• [What is being asked]: Set down all the entries again, word for word.

*** Working data ***

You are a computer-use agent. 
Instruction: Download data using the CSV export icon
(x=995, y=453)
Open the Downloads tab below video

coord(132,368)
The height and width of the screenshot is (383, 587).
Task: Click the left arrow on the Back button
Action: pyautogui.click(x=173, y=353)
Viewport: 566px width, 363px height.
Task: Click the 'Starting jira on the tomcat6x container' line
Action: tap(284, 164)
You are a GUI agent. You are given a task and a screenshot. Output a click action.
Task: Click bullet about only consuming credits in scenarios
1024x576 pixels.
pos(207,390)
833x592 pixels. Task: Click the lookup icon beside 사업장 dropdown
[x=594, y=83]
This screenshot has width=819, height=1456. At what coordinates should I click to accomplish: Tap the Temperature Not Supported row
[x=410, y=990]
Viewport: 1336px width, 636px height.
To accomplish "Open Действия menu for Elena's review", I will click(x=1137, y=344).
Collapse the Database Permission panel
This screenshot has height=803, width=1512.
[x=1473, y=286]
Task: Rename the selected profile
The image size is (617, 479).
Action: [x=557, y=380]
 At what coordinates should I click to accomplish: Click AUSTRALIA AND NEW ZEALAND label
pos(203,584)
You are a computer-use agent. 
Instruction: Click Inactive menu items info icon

***

• [Response box]:
You are a computer-use agent. 
Instruction: Download data using the CSV export icon
(x=995, y=453)
Open the Downloads tab below video

coord(132,368)
The height and width of the screenshot is (383, 587).
Task: Click the left arrow on the Back button
Action: pyautogui.click(x=173, y=353)
Viewport: 566px width, 363px height.
Task: Click the 'Starting jira on the tomcat6x container' line
Action: tap(284, 164)
You are a GUI agent. You are given a task and a screenshot. Output a click action.
Task: Click bullet about only consuming credits in scenarios
1024x576 pixels.
pos(207,390)
833x592 pixels. Task: Click the lookup icon beside 사업장 dropdown
[x=594, y=83]
This screenshot has width=819, height=1456. At what coordinates should I click to accomplish: Tap the Temperature Not Supported row
[x=410, y=990]
Viewport: 1336px width, 636px height.
To accomplish "Open Действия menu for Elena's review", I will click(x=1137, y=344).
Collapse the Database Permission panel
This screenshot has height=803, width=1512.
[x=1473, y=286]
Task: Rename the selected profile
The image size is (617, 479).
Action: [x=557, y=380]
 At what coordinates should I click to accomplish: Click AUSTRALIA AND NEW ZEALAND label
pos(203,584)
You are a computer-use agent. 
Instruction: Click Inactive menu items info icon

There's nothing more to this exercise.